My Lord, I am most grateful to noble Lords. Again, I would appreciate a degree of latitude. First, coming to the point that was made with regard to the advisory nature, it was always an advisory committee. When Bazalgette resigned to go on to other artistic projects, I was appointed, along with Ed Balls, as a co-chair to demonstrate the political unity of putting this together.
I was disturbed by what my noble friend Lord Blencathra —my dear friend—said. He seemed to be almost on the defensive to suggest that if you are opposed to this, somehow you are opposed to Jewish people or opposed to Israel. Nobody thinks that and no one has a greater, more distinguished record in their support of Jewish people than my noble friend Lord Blencathra. I want to make that absolutely clear.
I admire my noble friend Lord Blencathra. He was an amazing Chief Whip when we were in opposition, as indeed my noble friend opposite was an amazing Whip. He taught me many things, one of which was the kind of amendment to put down to embarrass the Government, to hold them down and to get them to say various things. He did it with great style.
But there is something that we need to be clear about. We saw a newspaper article yesterday. I do not blame the reporter—they are as good as the information they are given. I should be grateful if, when the Minister comes to reply, he can confirm that in all the briefings that he received, none suggested that this memorial would be about the glorification of the British Empire or the trivialisation of the Holocaust, or that the Holocaust would be diluted by references to other genocides.
A lot of the amendments before us might best be described as about planning. There is always a balance in planning. There is no absolute, and that is why we have such an elaborate system of planning to test the damages and balances. We are almost trying to set ourselves up as a planning authority to second-guess. This Committee, distinguished as it is, is not in a good position to do that because supporters and objectors do not have the same rights as they would have in a planning application, committee or appeal.
There is also an element in this of marking our own homework. If this went through a planning committee now—there is no criticism of anybody here—the fact that people who are expressing views live close by would be taken into account. If they were on a planning committee, they would have to recuse themselves. They would not be able to speak or vote. We cannot have a situation in this country where it is one rule for their Lordships and another rule for the rest of the country.

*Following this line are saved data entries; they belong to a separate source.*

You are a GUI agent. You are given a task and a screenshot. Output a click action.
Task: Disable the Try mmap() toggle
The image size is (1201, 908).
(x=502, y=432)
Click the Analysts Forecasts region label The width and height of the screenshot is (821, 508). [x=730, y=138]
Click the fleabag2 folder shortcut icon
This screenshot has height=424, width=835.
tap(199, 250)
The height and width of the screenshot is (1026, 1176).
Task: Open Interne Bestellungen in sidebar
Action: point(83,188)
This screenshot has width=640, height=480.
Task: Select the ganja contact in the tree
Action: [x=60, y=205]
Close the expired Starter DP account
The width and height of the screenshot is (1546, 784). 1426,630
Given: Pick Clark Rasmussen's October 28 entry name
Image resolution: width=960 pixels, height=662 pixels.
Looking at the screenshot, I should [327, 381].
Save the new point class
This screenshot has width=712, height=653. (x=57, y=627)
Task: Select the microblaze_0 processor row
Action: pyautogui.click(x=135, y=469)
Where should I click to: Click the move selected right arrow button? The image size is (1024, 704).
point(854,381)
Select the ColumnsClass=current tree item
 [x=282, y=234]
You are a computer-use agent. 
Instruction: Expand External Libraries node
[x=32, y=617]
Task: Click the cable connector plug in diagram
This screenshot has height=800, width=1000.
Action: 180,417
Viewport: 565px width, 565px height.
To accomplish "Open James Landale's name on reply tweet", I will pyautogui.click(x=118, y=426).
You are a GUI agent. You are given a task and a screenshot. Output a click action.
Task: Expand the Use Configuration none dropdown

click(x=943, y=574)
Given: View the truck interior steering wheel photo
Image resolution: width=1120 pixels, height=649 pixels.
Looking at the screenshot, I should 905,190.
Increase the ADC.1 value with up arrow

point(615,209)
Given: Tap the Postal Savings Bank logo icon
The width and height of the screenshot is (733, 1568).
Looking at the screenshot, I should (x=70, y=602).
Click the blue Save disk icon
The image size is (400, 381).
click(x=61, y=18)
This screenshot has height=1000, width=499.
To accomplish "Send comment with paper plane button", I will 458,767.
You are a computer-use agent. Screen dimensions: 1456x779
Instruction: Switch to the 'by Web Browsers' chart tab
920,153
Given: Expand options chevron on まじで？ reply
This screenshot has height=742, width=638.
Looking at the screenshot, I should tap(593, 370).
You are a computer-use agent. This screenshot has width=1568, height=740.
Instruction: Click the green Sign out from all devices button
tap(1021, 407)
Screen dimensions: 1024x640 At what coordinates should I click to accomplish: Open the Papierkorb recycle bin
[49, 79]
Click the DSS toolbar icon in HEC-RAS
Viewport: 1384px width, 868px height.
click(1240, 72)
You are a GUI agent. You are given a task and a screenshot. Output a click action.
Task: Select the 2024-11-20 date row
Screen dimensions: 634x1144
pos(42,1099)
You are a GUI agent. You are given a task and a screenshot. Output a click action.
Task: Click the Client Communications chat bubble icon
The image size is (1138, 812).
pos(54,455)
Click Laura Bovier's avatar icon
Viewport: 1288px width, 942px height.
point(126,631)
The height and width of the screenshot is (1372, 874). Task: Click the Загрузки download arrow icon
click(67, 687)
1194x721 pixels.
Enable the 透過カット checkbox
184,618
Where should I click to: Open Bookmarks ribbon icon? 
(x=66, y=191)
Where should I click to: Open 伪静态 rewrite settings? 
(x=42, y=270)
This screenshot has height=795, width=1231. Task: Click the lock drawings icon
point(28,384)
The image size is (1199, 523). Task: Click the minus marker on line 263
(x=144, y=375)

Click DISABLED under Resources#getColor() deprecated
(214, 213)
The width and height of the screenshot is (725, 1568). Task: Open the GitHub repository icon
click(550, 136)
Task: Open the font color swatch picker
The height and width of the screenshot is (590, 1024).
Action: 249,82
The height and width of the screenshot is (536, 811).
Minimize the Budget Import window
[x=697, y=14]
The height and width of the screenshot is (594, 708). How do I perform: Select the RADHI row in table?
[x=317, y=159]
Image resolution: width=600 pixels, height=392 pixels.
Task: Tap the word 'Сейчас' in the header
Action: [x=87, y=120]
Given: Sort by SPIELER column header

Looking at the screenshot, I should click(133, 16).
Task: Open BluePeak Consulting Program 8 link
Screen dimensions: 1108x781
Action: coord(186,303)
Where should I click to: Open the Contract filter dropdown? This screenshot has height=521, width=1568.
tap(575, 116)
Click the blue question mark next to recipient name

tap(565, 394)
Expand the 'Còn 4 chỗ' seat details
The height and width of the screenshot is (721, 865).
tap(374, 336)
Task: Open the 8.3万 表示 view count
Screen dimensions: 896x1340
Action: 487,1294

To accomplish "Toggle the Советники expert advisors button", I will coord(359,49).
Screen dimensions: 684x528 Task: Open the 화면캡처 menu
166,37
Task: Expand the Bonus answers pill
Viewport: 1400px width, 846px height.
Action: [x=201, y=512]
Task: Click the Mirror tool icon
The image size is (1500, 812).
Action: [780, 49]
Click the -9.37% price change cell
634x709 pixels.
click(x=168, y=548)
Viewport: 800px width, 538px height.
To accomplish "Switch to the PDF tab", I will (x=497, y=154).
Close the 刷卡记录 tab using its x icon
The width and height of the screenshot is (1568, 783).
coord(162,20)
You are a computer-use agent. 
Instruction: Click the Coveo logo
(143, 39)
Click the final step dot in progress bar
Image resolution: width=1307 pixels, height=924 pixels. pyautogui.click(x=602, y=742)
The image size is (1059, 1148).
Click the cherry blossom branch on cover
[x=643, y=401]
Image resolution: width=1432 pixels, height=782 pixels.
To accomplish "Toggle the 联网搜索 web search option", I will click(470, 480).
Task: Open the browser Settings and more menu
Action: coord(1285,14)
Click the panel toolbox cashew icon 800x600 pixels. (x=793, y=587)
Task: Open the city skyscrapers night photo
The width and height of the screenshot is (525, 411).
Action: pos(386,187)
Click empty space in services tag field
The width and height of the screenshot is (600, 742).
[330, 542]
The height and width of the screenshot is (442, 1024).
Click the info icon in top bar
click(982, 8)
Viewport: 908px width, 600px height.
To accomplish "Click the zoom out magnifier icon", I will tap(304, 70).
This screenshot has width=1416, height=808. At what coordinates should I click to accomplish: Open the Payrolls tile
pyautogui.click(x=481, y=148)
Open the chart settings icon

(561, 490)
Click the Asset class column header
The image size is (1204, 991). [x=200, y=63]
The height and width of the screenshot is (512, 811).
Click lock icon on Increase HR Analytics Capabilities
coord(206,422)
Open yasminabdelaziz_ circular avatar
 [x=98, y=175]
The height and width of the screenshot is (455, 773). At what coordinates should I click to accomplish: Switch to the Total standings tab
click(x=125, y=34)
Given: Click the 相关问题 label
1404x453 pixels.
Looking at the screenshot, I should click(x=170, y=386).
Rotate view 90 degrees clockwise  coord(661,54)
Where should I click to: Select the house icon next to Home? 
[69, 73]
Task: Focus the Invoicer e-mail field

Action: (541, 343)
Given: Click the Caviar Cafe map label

Can I just finish this point? I am not criticising. It is within the rules. Nobody is doing anything wrong. But it does not look terribly good from the outside.
We do not like the design. We have become almost like Queen Anne. We kick over a stool and say, “Build it like that”. This design won an international competition among top international architects. Frankly, saying it looked like something that somebody in Canada objected to is wrong. That is the style of the architect, Ron Arad. It would be a bit like saying to Picasso, when he was going through his blue period, “That’s enough, Pablo. Too much blue.” That is the nature of Ron Arad’s work.
The trust that had been put together to raise the sums of money cannot start until we have proper planning permission. We cannot gather lots of money, although Sir Gerald Ronson is confident that we can do it. The state of the park is a disgrace. We have allowed it to get into such a situation.
Just give me one moment and then I will bring you in. This will improve the park. It will improve the park’s access for the disabled, for young people and for four month-old puppies.
If we are talking about planning permission, the whole point about this design was it was turned down flat by Westminster City Council—by both Labour and Conservative councillors.
That is why we have a planning system. When I was a Planning Minister, we often had situations where gaming was played.
My Lords, I must make progress but, very quickly, we will follow the normal public expenditure rules, as I have illustrated. I remind noble Lords that Clause 1 refers to allowing us to spend the money to build the project. I understand that it does not say how much money, but whatever the Government do will follow the normal Treasury rules, as indicated by the noble Lord, Lord Carlile.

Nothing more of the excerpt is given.